This week brought one of the real treats of my time at Island School—the K-12 holiday concerts, on back-to-back nights. So much of those shows highlighted the very best elements of the way we work as an educational community. And at the same time, arts programs everywhere face fundamental challenges, regardless of their quality. Knowing the relatively long history of arts excellence here leaves me thinking that we can show the world what a difference those creative and performing experiences are in all our lives. Here’s what I mean:
First, a moment to elaborate on what was so great about the concerts—and admittedly I’m no expert, as a washed-up basketball and track and football coach, not an artist. Still, even I could see that the skill and passion of our teacher Ben Nause made some great things possible. Namely, he stitched all the grades together, so the olders could set a great example for the youngers and the youngers could remind the olders have far they’ve traveled. He crafted a program of increasingly difficult and varied pieces, so we in the audience could see the progression of skills students acquire. He made the performance about the students, featuring them, individually and collectively, at every turn. Teachers, past and present, played a key role in pulling it all together, supporting one another. And it was playful enough to ensure that we all had some fun, whether on stage or in the crowd.
The list could go on, but you get the idea—imagine if everything we did as a school did those things. Imagine if all our students could perform what they learned in some visible way.
And yes, it does happen in robotics and Science Olympiad and Model UN and all kinds of sports. Still, all performance opportunities matter, and more is better. The arts offer a different kind of beauty, so why, to turn the corner a little, are enrollments in both visual and performance art courses struggling
The answers vary by setting. Certainly the pressure for students in high-aspiring academic settings to rack up multiple credits in multiple departments has left less time to pursue arts interests. Pressure to specialize in sports and other pursuits has left less time to explore potential parallel interest in the arts. Media overload pushed out on all our small screens has made it hard on community arts organizations to draw support for their performances and openings. And our high-stimulus, low attention span pop culture means fewer young people are signing up to learn to play (and to love playing) instruments or to join theatre and dance groups—which makes me love our students’ visibility in Seussical and halau performances this fall even more.

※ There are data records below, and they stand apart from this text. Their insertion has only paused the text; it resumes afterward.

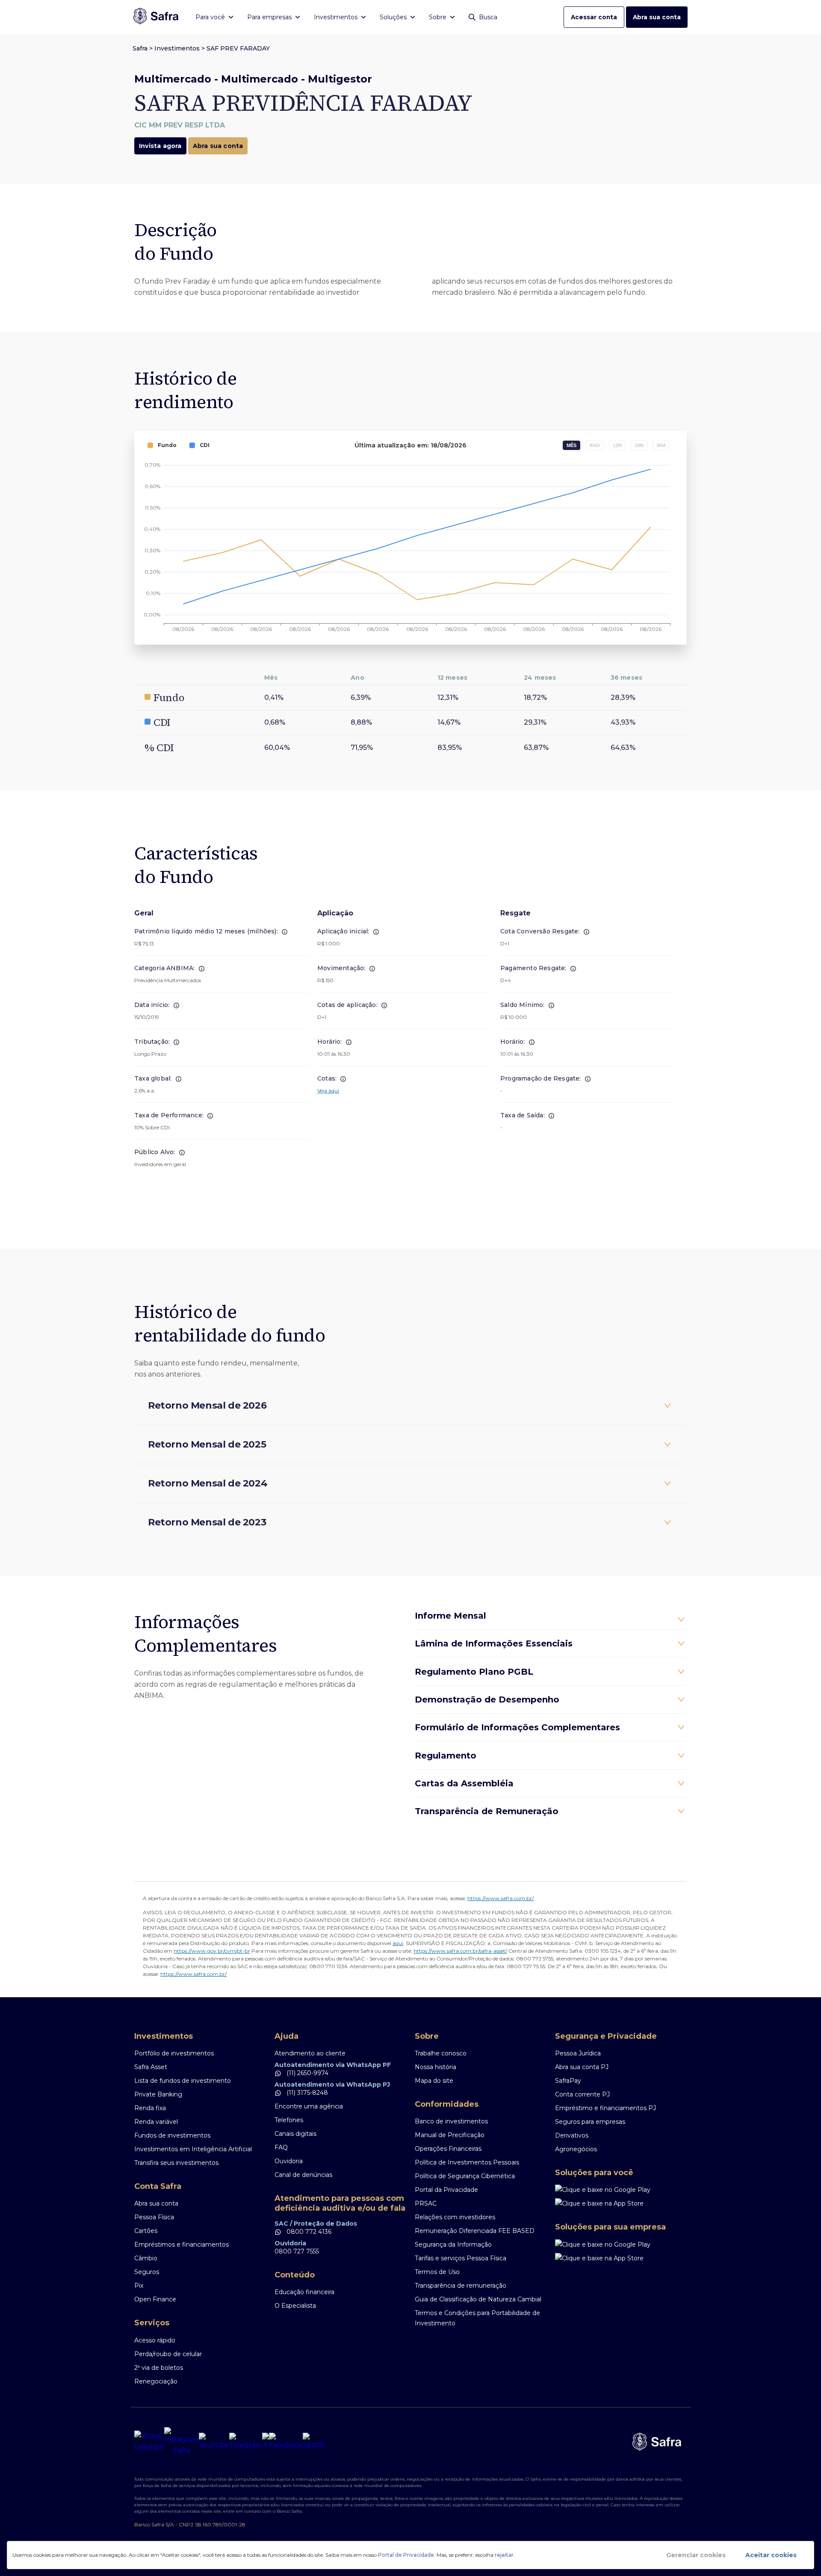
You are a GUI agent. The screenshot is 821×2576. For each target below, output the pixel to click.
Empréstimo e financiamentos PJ (605, 2108)
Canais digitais (295, 2134)
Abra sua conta (657, 17)
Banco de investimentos (451, 2121)
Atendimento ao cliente (310, 2053)
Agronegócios (576, 2149)
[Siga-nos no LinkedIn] (149, 2442)
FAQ (281, 2147)
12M (617, 445)
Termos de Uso (437, 2272)
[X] (265, 2442)
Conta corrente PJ (582, 2094)
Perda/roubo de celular (168, 2354)
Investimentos (177, 48)
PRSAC (426, 2203)
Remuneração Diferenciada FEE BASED (475, 2231)
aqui (398, 1943)
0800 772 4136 (308, 2231)
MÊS (571, 445)
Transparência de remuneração (460, 2285)
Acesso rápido (154, 2340)
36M (660, 445)
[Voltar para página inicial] (156, 17)
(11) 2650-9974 (306, 2073)
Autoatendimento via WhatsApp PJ (332, 2084)
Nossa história (435, 2067)
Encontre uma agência (309, 2106)
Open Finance (155, 2299)
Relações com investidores (455, 2217)
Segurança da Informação (453, 2244)
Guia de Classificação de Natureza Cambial (478, 2299)
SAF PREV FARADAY (238, 48)
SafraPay (568, 2080)
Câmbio (145, 2258)
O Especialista (295, 2306)
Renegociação (155, 2381)
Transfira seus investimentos (176, 2163)
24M (639, 445)
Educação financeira (304, 2292)
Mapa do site (434, 2080)
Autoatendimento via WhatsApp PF (333, 2065)
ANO (594, 445)
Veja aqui (328, 1090)
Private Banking (158, 2094)
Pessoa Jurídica (578, 2053)
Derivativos (571, 2135)
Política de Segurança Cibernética (465, 2176)
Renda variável (156, 2122)
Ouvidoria (289, 2161)
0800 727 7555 (297, 2251)
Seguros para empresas (590, 2122)
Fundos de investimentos (172, 2135)
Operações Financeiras (448, 2149)
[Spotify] (314, 2442)
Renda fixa (150, 2108)
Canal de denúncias (303, 2175)
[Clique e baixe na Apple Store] (621, 2203)
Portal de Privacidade (406, 2555)
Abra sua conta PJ (581, 2067)
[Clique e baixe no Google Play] (621, 2190)
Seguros (146, 2272)
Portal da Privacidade (446, 2190)
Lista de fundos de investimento (182, 2080)
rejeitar (504, 2555)
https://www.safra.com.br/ (500, 1898)
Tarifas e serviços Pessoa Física (460, 2258)
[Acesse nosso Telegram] (245, 2442)
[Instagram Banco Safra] (181, 2441)
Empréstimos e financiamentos (181, 2244)
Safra (140, 48)
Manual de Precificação (449, 2135)
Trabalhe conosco (441, 2053)
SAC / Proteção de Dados (316, 2224)
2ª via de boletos (158, 2368)
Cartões (145, 2231)
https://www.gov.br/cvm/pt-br (212, 1951)
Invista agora (160, 146)
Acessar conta (594, 17)
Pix (138, 2285)
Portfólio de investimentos (174, 2053)
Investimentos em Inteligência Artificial (193, 2149)
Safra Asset (150, 2067)
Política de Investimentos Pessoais (467, 2162)
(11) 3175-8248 (306, 2092)
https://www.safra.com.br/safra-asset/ (460, 1951)
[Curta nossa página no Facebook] (286, 2442)
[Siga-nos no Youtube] (214, 2442)
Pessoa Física (154, 2217)
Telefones (289, 2120)
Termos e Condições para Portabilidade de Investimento (477, 2318)
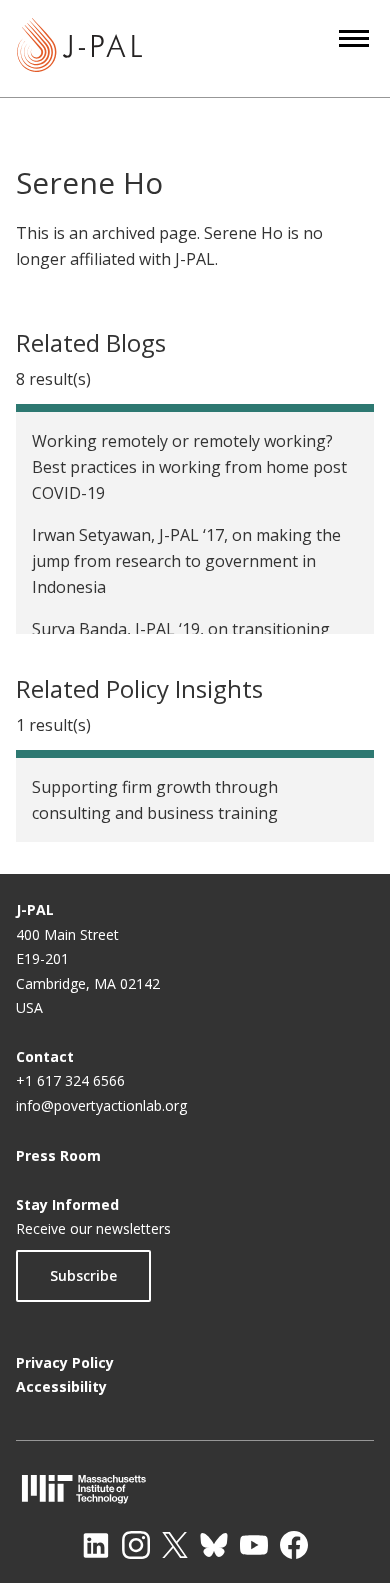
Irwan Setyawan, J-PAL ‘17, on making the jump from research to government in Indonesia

What do we do about it? Think about a well-balanced diet of activities for your children and let them explore, in the rich cultural landscape of this island. Make time away from screens for more active play. And here at school we need to celebrate and reinforce the importance of the arts, right alongside athletics and other academic competitions—finding and retaining great faculty for those programs remains an ongoing hill to climb. It’s not a zero-sum game- everyone can win if we cooperate, and we really have to as a small school. Special shout out to those who helped move a soccer game to another day so the HS choristers could be at full strength last Wednesday. It’s that kind of stuff. We need to see arts courses as real classes, with real importance in the development of young minds and spirits.

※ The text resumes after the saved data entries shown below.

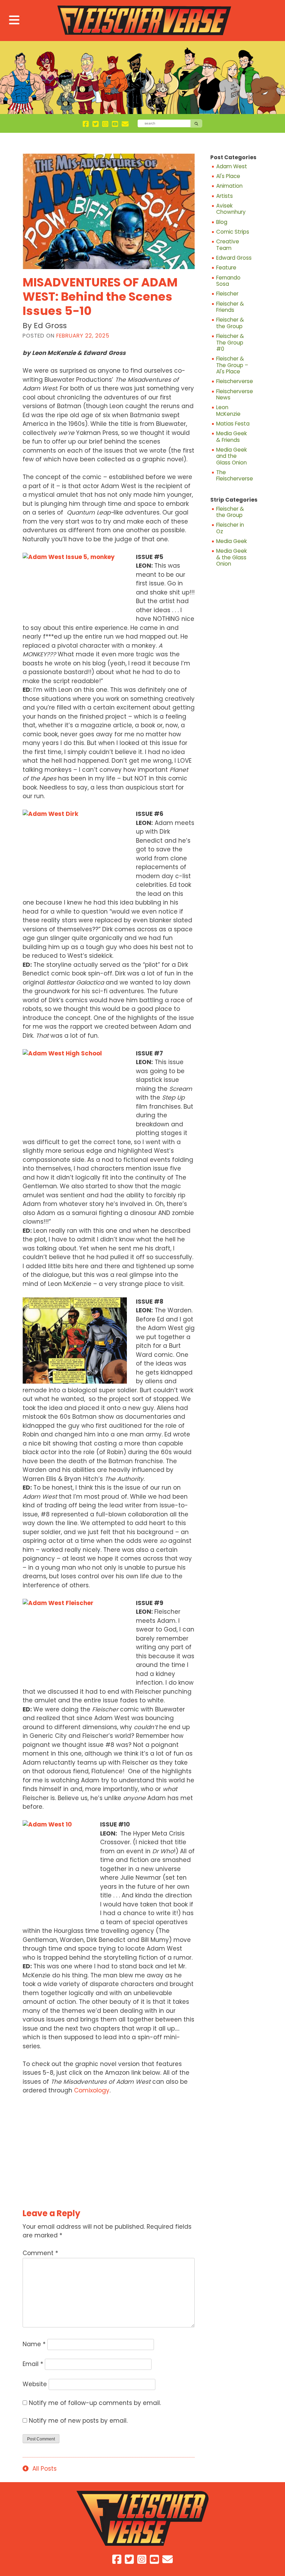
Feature (226, 268)
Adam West (231, 166)
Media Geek (231, 541)
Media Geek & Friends (231, 436)
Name (34, 2344)
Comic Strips (232, 232)
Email (33, 2364)
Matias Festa (233, 424)
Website (35, 2384)
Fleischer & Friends (230, 307)
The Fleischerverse (234, 475)
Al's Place (228, 176)
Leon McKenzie (228, 410)
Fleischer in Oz (230, 528)
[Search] (196, 123)
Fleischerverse (234, 381)
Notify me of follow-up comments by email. (95, 2403)
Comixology (91, 2090)
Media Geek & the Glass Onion (231, 557)
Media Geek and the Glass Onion (231, 456)
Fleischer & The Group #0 (230, 342)
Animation (229, 186)
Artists (224, 196)
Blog (221, 222)
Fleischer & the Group (230, 323)
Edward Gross (234, 258)
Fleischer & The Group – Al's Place (232, 365)
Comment (40, 2253)
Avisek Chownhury (231, 209)
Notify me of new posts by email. (78, 2420)
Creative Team (227, 244)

One task I’m taking on, even as a short timer here, is the dogged pursuit of a solution to getting the KCC Performing Arts Center, a building I’ve still never seen from the inside, open and functioning. And we surely will do our part to care for and support the success of that essential facility. Our limited on-campus capacity meant we missed the chance for larger crowds to appreciate the week’s concert. In that spirit, let me ask you, to do what you can in support of the arts in your household, starting with maybe singing a little more than usual for the holidays just ahead.